--- Begin LISTED RECORDS ---

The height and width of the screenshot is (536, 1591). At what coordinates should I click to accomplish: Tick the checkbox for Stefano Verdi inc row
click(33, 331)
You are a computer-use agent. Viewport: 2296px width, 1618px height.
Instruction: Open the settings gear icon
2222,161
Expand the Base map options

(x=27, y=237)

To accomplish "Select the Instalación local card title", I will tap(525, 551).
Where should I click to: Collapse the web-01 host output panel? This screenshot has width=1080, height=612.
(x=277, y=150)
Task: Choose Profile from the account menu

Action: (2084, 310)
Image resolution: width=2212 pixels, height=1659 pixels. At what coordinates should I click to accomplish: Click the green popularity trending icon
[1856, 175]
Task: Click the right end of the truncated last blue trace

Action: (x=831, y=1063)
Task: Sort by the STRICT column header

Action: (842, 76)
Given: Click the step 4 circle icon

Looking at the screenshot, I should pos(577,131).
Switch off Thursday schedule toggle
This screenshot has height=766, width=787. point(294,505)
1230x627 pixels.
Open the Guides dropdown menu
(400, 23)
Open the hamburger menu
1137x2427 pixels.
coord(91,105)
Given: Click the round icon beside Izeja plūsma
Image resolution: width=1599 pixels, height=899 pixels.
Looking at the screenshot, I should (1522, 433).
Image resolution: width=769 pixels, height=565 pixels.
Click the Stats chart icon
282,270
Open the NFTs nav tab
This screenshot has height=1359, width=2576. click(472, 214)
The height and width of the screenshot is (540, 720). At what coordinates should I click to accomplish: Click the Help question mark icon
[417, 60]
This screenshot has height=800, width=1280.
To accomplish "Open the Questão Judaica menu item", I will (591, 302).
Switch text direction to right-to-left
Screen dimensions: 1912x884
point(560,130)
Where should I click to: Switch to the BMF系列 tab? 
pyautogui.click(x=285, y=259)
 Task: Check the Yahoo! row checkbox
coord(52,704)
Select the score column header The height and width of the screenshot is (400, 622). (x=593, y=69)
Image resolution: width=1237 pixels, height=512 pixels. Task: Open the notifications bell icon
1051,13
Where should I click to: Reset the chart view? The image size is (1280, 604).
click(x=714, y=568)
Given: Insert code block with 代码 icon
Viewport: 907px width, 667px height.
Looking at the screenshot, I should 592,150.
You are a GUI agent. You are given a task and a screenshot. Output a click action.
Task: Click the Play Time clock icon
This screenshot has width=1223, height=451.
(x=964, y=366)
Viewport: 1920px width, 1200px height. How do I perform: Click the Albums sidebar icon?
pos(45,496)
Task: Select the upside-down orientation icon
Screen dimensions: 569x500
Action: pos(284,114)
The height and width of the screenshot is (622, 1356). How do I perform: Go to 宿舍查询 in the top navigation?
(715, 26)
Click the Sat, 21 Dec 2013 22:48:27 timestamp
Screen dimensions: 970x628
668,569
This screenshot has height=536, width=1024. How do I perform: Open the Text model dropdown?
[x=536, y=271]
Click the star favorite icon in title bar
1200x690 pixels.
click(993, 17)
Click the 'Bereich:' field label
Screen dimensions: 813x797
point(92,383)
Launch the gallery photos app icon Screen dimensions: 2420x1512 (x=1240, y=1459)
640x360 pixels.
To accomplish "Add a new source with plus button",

--- End LISTED RECORDS ---

Reproduce every one of the records above, line by line, with no changes.

■ WRITTEN ANSWER ■
The height and width of the screenshot is (536, 1591). At what coordinates should I click to accomplish: Tick the checkbox for Stefano Verdi inc row
click(33, 331)
You are a computer-use agent. Viewport: 2296px width, 1618px height.
Instruction: Open the settings gear icon
2222,161
Expand the Base map options

(x=27, y=237)

To accomplish "Select the Instalación local card title", I will tap(525, 551).
Where should I click to: Collapse the web-01 host output panel? This screenshot has width=1080, height=612.
(x=277, y=150)
Task: Choose Profile from the account menu

Action: (2084, 310)
Image resolution: width=2212 pixels, height=1659 pixels. At what coordinates should I click to accomplish: Click the green popularity trending icon
[1856, 175]
Task: Click the right end of the truncated last blue trace

Action: (x=831, y=1063)
Task: Sort by the STRICT column header

Action: (842, 76)
Given: Click the step 4 circle icon

Looking at the screenshot, I should pos(577,131).
Switch off Thursday schedule toggle
This screenshot has height=766, width=787. point(294,505)
1230x627 pixels.
Open the Guides dropdown menu
(400, 23)
Open the hamburger menu
1137x2427 pixels.
coord(91,105)
Given: Click the round icon beside Izeja plūsma
Image resolution: width=1599 pixels, height=899 pixels.
Looking at the screenshot, I should (1522, 433).
Image resolution: width=769 pixels, height=565 pixels.
Click the Stats chart icon
282,270
Open the NFTs nav tab
This screenshot has height=1359, width=2576. click(472, 214)
The height and width of the screenshot is (540, 720). At what coordinates should I click to accomplish: Click the Help question mark icon
[417, 60]
This screenshot has height=800, width=1280.
To accomplish "Open the Questão Judaica menu item", I will (591, 302).
Switch text direction to right-to-left
Screen dimensions: 1912x884
point(560,130)
Where should I click to: Switch to the BMF系列 tab? 
pyautogui.click(x=285, y=259)
 Task: Check the Yahoo! row checkbox
coord(52,704)
Select the score column header The height and width of the screenshot is (400, 622). (x=593, y=69)
Image resolution: width=1237 pixels, height=512 pixels. Task: Open the notifications bell icon
1051,13
Where should I click to: Reset the chart view? The image size is (1280, 604).
click(x=714, y=568)
Given: Insert code block with 代码 icon
Viewport: 907px width, 667px height.
Looking at the screenshot, I should 592,150.
You are a GUI agent. You are given a task and a screenshot. Output a click action.
Task: Click the Play Time clock icon
This screenshot has width=1223, height=451.
(x=964, y=366)
Viewport: 1920px width, 1200px height. How do I perform: Click the Albums sidebar icon?
pos(45,496)
Task: Select the upside-down orientation icon
Screen dimensions: 569x500
Action: pos(284,114)
The height and width of the screenshot is (622, 1356). How do I perform: Go to 宿舍查询 in the top navigation?
(715, 26)
Click the Sat, 21 Dec 2013 22:48:27 timestamp
Screen dimensions: 970x628
668,569
This screenshot has height=536, width=1024. How do I perform: Open the Text model dropdown?
[x=536, y=271]
Click the star favorite icon in title bar
1200x690 pixels.
click(993, 17)
Click the 'Bereich:' field label
Screen dimensions: 813x797
point(92,383)
Launch the gallery photos app icon Screen dimensions: 2420x1512 (x=1240, y=1459)
640x360 pixels.
To accomplish "Add a new source with plus button",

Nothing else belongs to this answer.